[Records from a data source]
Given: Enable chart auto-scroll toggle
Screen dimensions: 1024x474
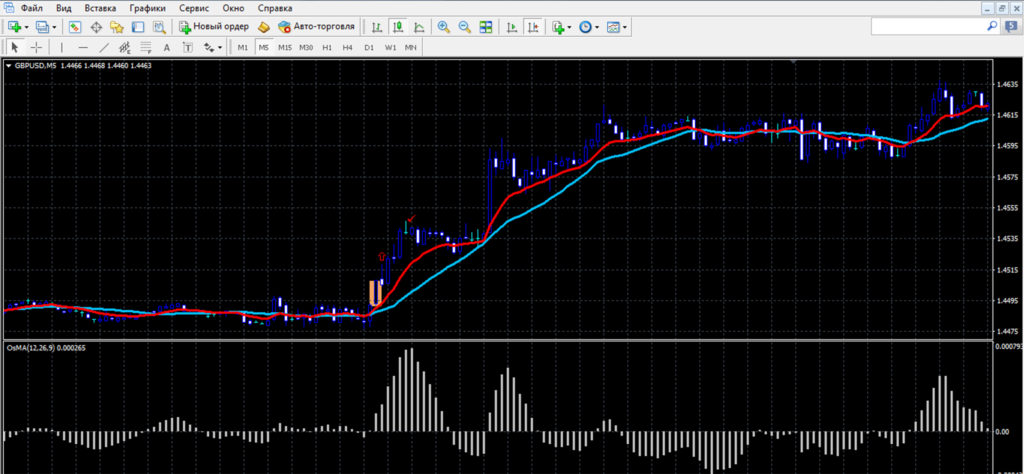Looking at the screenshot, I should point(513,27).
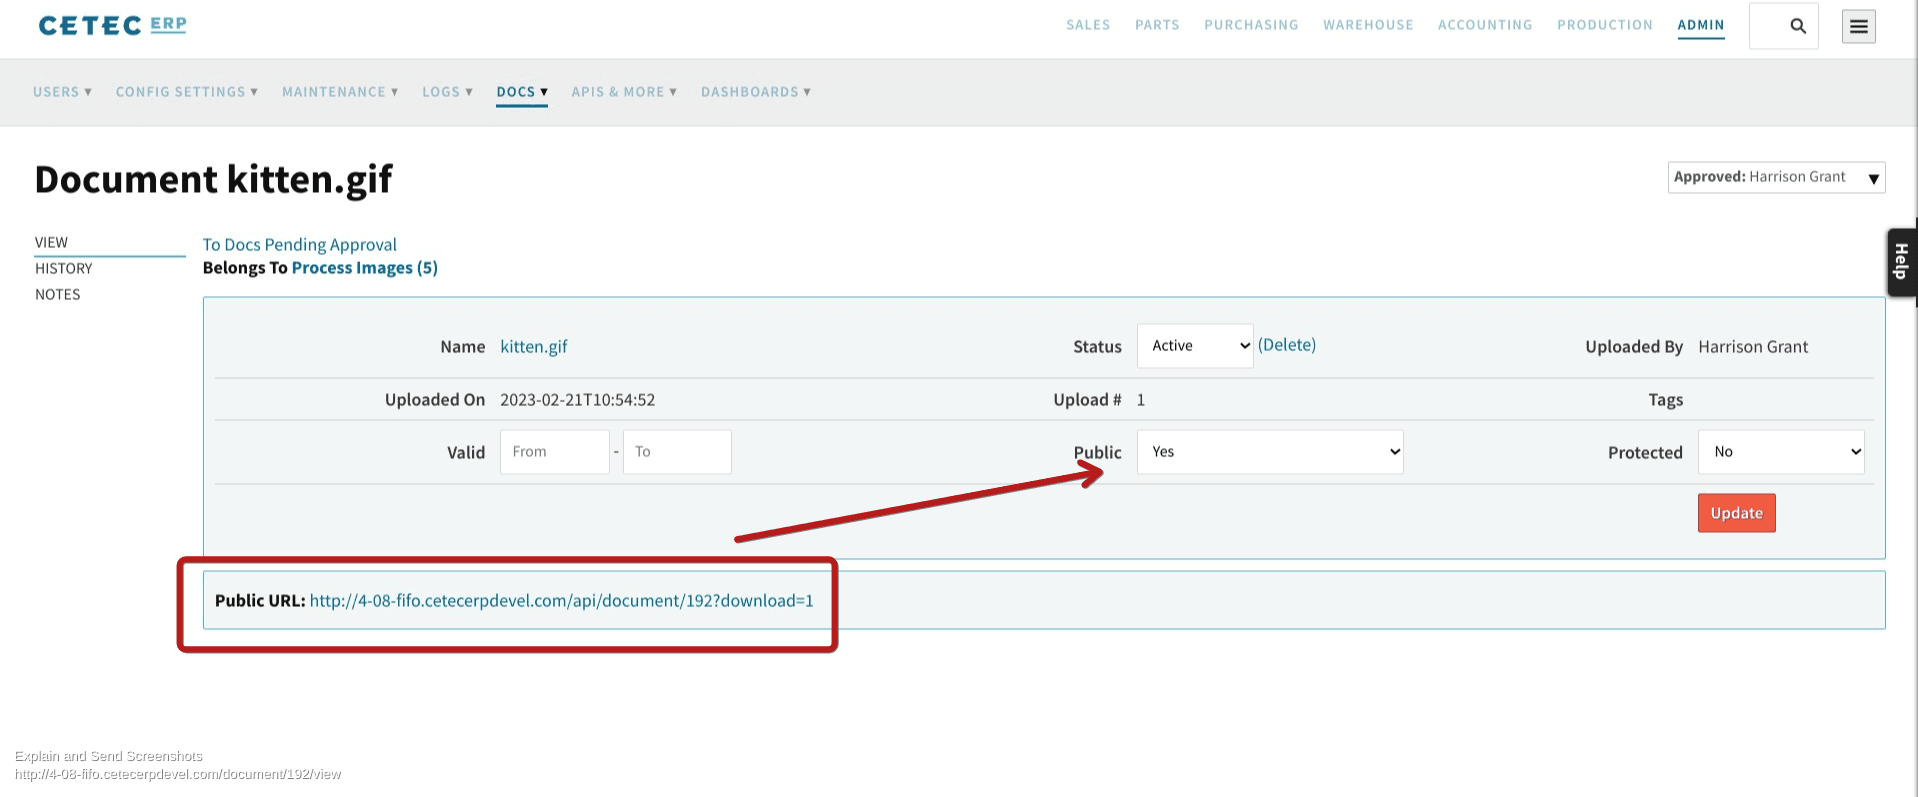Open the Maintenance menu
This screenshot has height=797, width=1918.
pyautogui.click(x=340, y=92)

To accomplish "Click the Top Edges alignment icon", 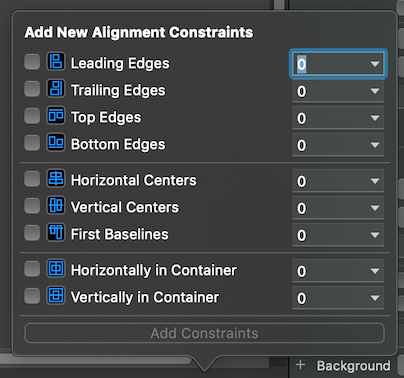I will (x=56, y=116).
==
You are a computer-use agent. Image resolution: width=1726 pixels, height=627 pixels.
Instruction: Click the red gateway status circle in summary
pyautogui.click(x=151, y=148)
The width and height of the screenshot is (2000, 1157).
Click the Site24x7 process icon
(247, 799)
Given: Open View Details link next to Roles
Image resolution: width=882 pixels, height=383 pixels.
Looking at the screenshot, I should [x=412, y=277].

EXERCISE PROMPT
Copy the entries above verbatim, beginning with the line that contains "The width and" and ending with, and including, the line that contains "Looking at the screenshot, I should [x=412, y=277].".

EXERCISE RESULT
The width and height of the screenshot is (2000, 1157).
Click the Site24x7 process icon
(247, 799)
Given: Open View Details link next to Roles
Image resolution: width=882 pixels, height=383 pixels.
Looking at the screenshot, I should [x=412, y=277].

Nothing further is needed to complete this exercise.